Конь остановился резко. Ноздри надулись. Уши встали вертикально. Двадцатилетний опыт путешествий по Сибири подсказал Шишкову — опасность. Спрыгнул с коня резво. Десяток пройденных метров объяснил поведение сивки-бурки: в лапнике лиственницы в глухом и далеко не темном месте он увидел волчье логово. Малыши, только-только прозревшие, тыкались носами в притащенные серыми родителями ветки и пытались выйти на свет Божий. Самих‑то серых по близости не было, видать, на охоту ушли. Яковлевич, к тому времени, иначе называть его уже не след, посмотрел на волчий выводок. И руками, дабы не сбивать запах родительский, трогать волчат не стал. Присел рядом с ними и вспомнил, ту самую историю, что придремалась ему накануне во время езды по ровной степи.
— Вот уж верно, Господь ведет, — подумал. — С „Волчьего логова“ начал, к нему ж и пришел…
До места расположения второй партии экспедиции добрался далее без происшествий. А встречу с волчатами запомнил на всю жизнь, ибо увидел в ней знак своей судьбы. Возможно, именно с той неожиданной встречи он окончательно перестал бояться писать о том, что видел, что познал и что осознал.
Реки сибирские
Сотни, тысячи верст пройдено. Каждая верста запомнилась. Каждая далась с трудом и лишениями…
Несмотря ни на что, позже Шишков запишет в своих дневниках; „Алтай очень хорош. Я давно люблю его. Хочется воспеть его, прославить его, но где мне взять звучных струн, где взять мощь и красоту слова!.. Я люблю Алтай крепко. С каждым годом эта любовь растет…“.

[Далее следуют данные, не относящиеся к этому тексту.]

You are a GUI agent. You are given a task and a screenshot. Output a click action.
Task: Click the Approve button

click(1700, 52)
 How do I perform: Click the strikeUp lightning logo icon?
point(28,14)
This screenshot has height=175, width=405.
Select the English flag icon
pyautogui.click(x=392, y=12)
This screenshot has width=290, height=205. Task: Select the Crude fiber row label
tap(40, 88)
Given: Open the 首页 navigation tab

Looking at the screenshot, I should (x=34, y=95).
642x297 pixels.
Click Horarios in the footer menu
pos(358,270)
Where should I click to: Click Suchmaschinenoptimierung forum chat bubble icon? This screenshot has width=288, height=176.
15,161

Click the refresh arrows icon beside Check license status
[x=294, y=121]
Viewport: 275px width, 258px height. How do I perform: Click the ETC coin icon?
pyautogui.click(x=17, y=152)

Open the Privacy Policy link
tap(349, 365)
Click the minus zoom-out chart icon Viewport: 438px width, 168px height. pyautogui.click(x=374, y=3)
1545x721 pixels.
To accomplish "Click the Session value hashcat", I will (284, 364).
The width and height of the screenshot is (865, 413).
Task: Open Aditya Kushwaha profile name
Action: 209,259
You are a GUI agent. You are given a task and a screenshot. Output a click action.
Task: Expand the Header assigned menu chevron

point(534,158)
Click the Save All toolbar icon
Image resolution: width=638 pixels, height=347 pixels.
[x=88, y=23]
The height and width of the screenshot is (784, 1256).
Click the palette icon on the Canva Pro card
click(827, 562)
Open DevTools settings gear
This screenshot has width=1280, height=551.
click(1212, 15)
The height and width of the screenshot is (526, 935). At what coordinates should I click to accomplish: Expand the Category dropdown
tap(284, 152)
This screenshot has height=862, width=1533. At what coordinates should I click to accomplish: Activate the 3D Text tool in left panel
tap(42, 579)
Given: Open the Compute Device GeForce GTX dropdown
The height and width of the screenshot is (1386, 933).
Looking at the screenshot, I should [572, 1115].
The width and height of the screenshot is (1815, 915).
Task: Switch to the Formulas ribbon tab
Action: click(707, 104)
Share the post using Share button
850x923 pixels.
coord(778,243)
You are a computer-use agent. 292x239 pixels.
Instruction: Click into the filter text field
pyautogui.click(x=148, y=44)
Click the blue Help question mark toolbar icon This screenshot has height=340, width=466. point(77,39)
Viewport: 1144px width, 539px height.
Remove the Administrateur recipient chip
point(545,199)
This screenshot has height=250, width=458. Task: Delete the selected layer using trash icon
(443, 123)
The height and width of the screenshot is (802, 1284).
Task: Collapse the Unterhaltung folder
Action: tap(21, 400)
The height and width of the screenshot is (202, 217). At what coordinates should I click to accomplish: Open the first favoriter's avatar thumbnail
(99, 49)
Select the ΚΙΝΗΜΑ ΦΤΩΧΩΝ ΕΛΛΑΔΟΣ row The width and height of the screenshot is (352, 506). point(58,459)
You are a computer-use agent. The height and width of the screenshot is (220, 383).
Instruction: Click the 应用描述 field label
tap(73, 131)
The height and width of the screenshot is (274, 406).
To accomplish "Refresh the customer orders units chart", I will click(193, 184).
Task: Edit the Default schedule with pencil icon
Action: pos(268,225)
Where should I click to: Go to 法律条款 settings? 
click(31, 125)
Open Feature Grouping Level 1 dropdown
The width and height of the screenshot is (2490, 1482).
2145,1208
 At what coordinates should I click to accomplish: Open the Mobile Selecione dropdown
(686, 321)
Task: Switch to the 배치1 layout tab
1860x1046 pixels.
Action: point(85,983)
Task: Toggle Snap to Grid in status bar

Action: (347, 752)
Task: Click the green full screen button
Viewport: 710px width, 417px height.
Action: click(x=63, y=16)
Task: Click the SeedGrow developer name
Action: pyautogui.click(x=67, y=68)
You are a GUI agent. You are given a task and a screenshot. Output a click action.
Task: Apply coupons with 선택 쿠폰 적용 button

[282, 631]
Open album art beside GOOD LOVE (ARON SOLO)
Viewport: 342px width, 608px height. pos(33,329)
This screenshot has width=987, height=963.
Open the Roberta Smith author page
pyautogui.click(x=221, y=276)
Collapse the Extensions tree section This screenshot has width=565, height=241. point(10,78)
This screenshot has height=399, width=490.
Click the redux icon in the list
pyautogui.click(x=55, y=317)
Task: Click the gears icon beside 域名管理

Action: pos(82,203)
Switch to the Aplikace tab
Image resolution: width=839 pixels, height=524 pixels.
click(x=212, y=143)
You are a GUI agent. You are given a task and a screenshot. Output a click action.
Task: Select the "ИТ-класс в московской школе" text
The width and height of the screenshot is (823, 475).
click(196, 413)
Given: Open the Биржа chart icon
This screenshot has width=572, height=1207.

Экспедиция работала по плану. Разбитая на две партии, она требовала от него как от руководителя постоянного участия. Вот и мотался между двумя группами. Пока скакал верхом, вспоминал, как однажды, во время исследований Нижней Тунгуски, их приняли погибшими. А дело было так. В 1911‑м он выбрал очень опасный маршрут. Предупреждал его опытный лоцман Фарков, что делать этого нельзя. Но, „…Пополнив сформированную в Томске партию несколькими местными крестьянами и насушив пудов полтораста сухарей, поплыли вниз на двух приспособленных для жилья и геодезических работ шитиках…“, Енисей оказался с характером непредсказуемым и преподнес Шишкову и его людям сюрприз. Взял да и замерз в самом начале сентябре. В итоге вместо запланированных четырех месяцев экспедиция застряла на все восемь, чуть не погибли. В своих дневниках потом Шишков запишет: „…Условия жизни были каторжные, работа опасна, но экспедиция дала мне житейский опыт и богатейший бытовой материал, и я очень благодарен за нее судьбе…“.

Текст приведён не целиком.